— Par Roland Tell —
Pour tout Martiniquais, qu’il soit noir, béké, indien, au-dessus du temps actuel, qu’on le veuille ou non, reste toujours l’esclavage des débuts historiques. Paraphrasant Nietzsche, on peut dire que c’est ce qui nous « meut et qui nous met en chaleur » dans la société d’aujourd’hui, en tous cycles d’évolution, comme en tous cycles de culture. Est-ce à dire qu’il est vain d’espérer un humanisme martiniquais, regroupant les races concernées, dans une dynamique historique d’émancipation politique ? Est-ce à dire qu’il est vain de vouloir faire peuple pour la liberté politique, et pour « l’ultime ivresse » de l’émancipation ?

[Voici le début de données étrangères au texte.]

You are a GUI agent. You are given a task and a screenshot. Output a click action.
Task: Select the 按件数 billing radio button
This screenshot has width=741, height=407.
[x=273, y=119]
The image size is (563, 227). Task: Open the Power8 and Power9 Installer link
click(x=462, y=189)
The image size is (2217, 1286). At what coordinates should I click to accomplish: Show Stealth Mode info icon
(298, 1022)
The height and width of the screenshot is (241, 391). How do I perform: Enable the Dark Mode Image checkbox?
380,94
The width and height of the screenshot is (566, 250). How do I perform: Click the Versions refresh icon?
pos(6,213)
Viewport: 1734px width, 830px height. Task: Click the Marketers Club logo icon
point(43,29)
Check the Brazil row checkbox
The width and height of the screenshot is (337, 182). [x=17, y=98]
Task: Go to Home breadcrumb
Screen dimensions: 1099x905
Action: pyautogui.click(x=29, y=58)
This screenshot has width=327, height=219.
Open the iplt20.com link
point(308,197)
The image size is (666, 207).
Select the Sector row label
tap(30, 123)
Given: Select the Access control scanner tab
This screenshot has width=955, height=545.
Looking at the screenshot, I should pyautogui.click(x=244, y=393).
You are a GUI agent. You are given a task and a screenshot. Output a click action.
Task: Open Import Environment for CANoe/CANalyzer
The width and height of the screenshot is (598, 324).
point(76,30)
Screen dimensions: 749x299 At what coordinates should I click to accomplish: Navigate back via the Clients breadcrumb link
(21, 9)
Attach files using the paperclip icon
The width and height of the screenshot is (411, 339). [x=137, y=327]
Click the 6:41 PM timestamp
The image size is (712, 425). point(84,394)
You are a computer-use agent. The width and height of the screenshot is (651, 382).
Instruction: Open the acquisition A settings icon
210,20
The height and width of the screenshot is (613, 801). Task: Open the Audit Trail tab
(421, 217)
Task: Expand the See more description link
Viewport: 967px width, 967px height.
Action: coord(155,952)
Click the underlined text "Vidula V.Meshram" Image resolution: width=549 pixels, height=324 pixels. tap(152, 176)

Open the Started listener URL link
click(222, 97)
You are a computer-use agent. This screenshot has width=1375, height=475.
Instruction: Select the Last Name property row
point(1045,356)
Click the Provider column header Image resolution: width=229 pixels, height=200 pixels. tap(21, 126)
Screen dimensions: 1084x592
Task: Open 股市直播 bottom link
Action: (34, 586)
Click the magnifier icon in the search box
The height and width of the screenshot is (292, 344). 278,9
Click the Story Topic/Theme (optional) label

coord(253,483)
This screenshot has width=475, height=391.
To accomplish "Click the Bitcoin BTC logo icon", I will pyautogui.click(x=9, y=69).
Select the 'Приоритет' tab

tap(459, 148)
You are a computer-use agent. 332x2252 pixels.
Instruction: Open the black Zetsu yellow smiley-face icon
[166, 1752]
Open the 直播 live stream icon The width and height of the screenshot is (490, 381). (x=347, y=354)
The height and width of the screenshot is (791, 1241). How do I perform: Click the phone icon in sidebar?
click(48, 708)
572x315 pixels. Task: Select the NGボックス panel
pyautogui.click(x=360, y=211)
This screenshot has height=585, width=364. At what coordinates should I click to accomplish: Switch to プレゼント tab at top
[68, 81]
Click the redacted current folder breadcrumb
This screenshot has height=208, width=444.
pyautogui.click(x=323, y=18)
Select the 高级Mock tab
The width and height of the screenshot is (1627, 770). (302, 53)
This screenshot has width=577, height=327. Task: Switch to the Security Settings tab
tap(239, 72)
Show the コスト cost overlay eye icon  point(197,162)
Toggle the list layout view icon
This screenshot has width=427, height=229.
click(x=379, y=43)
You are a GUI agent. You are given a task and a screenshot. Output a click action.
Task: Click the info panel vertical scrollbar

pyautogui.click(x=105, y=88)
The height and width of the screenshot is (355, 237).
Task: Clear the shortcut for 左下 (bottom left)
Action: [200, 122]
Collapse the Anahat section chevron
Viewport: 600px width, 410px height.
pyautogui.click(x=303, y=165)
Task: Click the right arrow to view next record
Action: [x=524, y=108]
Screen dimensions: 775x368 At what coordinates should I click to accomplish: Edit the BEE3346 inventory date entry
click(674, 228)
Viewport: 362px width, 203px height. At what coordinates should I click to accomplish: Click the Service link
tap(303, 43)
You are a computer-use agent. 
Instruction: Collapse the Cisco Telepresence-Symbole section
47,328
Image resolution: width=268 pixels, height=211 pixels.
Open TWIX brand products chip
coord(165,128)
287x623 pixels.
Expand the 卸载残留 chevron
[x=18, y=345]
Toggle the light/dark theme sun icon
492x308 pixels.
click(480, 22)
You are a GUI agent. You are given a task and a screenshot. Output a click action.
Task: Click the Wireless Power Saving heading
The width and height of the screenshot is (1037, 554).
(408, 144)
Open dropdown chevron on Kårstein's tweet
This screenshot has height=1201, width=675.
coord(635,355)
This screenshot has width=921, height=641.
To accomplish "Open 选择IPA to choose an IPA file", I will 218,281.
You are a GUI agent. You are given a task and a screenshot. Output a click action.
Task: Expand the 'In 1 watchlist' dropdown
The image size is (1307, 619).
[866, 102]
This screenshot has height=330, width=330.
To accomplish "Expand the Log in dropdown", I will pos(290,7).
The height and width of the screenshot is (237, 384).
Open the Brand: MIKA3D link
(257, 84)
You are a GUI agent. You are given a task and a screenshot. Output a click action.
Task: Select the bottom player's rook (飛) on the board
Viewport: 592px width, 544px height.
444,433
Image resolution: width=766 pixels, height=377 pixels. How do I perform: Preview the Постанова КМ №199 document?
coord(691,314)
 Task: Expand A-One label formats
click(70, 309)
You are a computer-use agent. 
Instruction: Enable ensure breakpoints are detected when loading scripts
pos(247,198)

Y aura-t-il un jour un humanisme martiniquais, un humanisme héroïque, transcendantal, se situant au-delà des intérêts sociaux et économiques, plus précisément dits de race et de domination ? Ici en Martinique, là où sont partout les amas d’ossements, à défaut d’ossuaires bien constitués dans nos villes principales, pour davantage fixer les martyrs dans la mémoire collective, et permettre ainsi bien des résurrections, par le témoignage et par le souvenir ! Par exemple, c’est en ignorante et en aveugle que la jeunesse martiniquaise, va, vient, quitte enfin l’île aux ossements dispersés – une île qui agonise aux yeux de tous, sans possibilités de travail, parce que l’économie du plus haut mal, celui de l’esclavage d’antan, des terres, des usines, des entreprises, attache désormais plus de prix à l’économie d’abondance dans sa production et l’exportation, qu’aux besoins et aux tendances de nos jeunes au chômage.